Qu’est-ce qui se cache derrière cette initiative? Tout d’abord c’est une déduction fiscale. Il ne s’agit pas d’une prime/subvention/autre offerte aux familles gardant leurs enfants à la maison. cela veut dire que pour tous les ménages à faible revenus ne payant pas d’impôts, l’initiative n’aurait aucun avantage, aucun effet. Et chez tous les ménages payant peu d’impôts, la différence serait extrêmement minime. En fait elle n’avantage que les hauts salaires qui payent beaucoup d’impôts et pourraient donc y voir une diminution substantielle de ceux-ci. Et pourtant, c’est dans les bas revenus que l’on trouve les ménages où les deux parents doivent travailler pour pouvoir finir leurs mois correctement, et donc faire garder leurs enfants. Car oui, contrairement à ce que l’on peut entendre parfois, ce n’est pas par petit confort personnel que les gens font généralement garder leurs enfants, c’est parce qu’ils doivent aller travailler (d’ailleurs vu les listes d’attente pour les garderies, la priorité va bien entendu aux familles où les deux parents ont une activité). Bien sûr, les ménages qui vivent très bien avec tout le confort sur un seul revenu peuvent sans autre garder leurs enfants à la maison (et même payer une nounou à domicile).

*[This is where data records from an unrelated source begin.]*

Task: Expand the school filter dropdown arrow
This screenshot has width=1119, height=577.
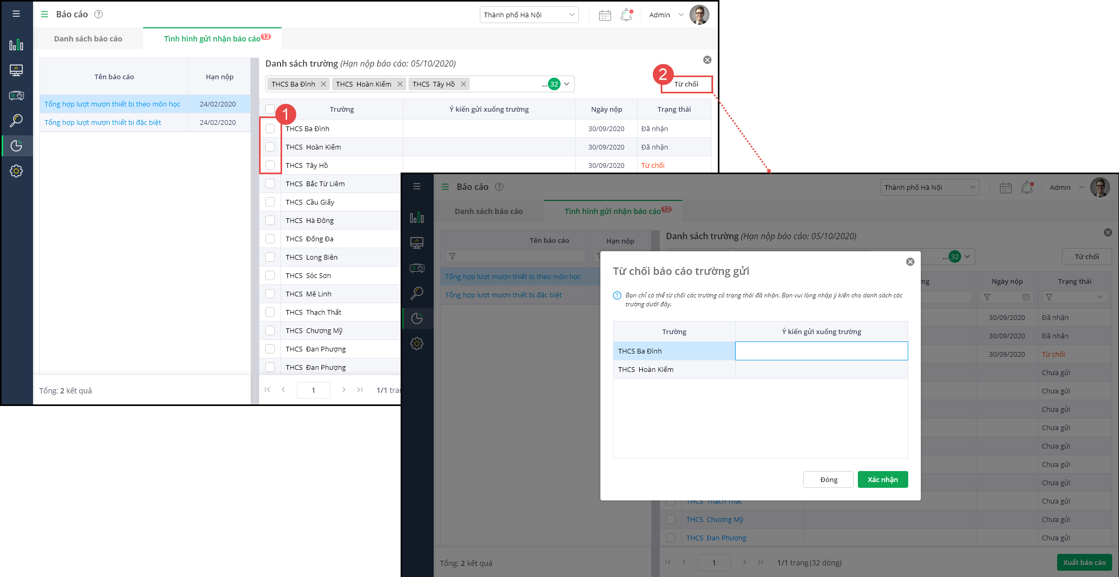Action: pyautogui.click(x=567, y=84)
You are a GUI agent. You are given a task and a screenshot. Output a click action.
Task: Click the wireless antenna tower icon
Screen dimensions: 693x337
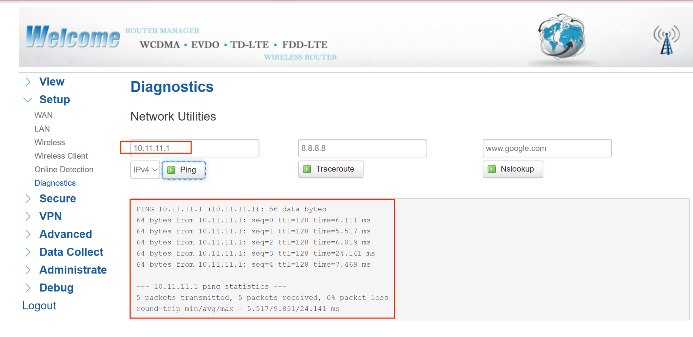tap(666, 40)
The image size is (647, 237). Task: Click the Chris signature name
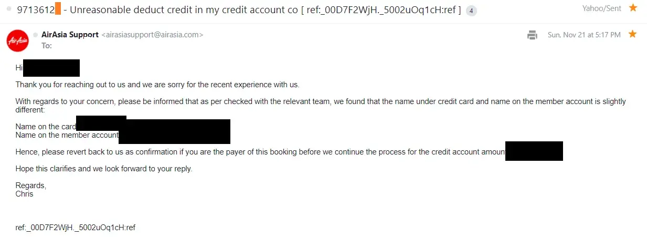[x=24, y=194]
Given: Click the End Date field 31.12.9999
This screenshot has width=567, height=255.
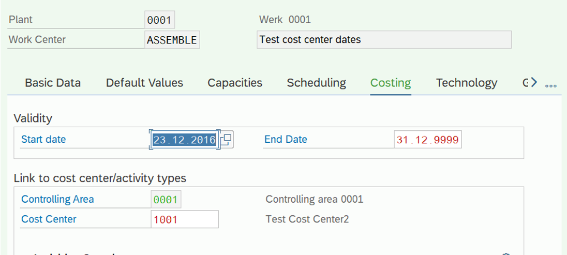Looking at the screenshot, I should (x=428, y=140).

Rappelons encore que les déductions aux impôts concernent les frais liés au travail. Transport pour se rendre au travail, repas en dehors du domicile, vêtements ou équipements particuliers, etc. Du coup, l’initiative viserait à déduire fiscalement des frais qui n’existent pas et sans justifier de quoi que ce soit. Un peu comme si je demandait une baisse d’impôts en allant à pied au boulot et donc n’utilisant pas de voiture. on croit rêver. Il n’y a aucun sens à cette diminution fiscale.
Et puis rappelons qui est derrière cette initiative . L’UDC. Ses ténors l’ont déjà dit, ils défendent une famille traditionnelle. La version historique et dépassée. Même s’ils essayent désespérément de rattraper le coup en se défendant, leur message est passé : pap travaille et maman reste à la maison garder les enfants. On en connaît suffisamment qui disent qu’une femme doit choisir entre travailler et avoir des enfants. Il y a comme un décalage là, un petit problème. N’est-on pas à l’époque de l’égalité, des droits égaux pour tous, de l’accès à la formation etc?
Si avec tout ça vous trouvez encore des raisons de voter oui à l’initiative, j’aimerais bien savoir quelles elles sont. Ce texte trompeur ne va pas dans le sens d’un meilleur bien commun, il propose d’augmenter le revenu disponible de certains ménages déjà très riches. Je vous invite donc chaudement à voter non.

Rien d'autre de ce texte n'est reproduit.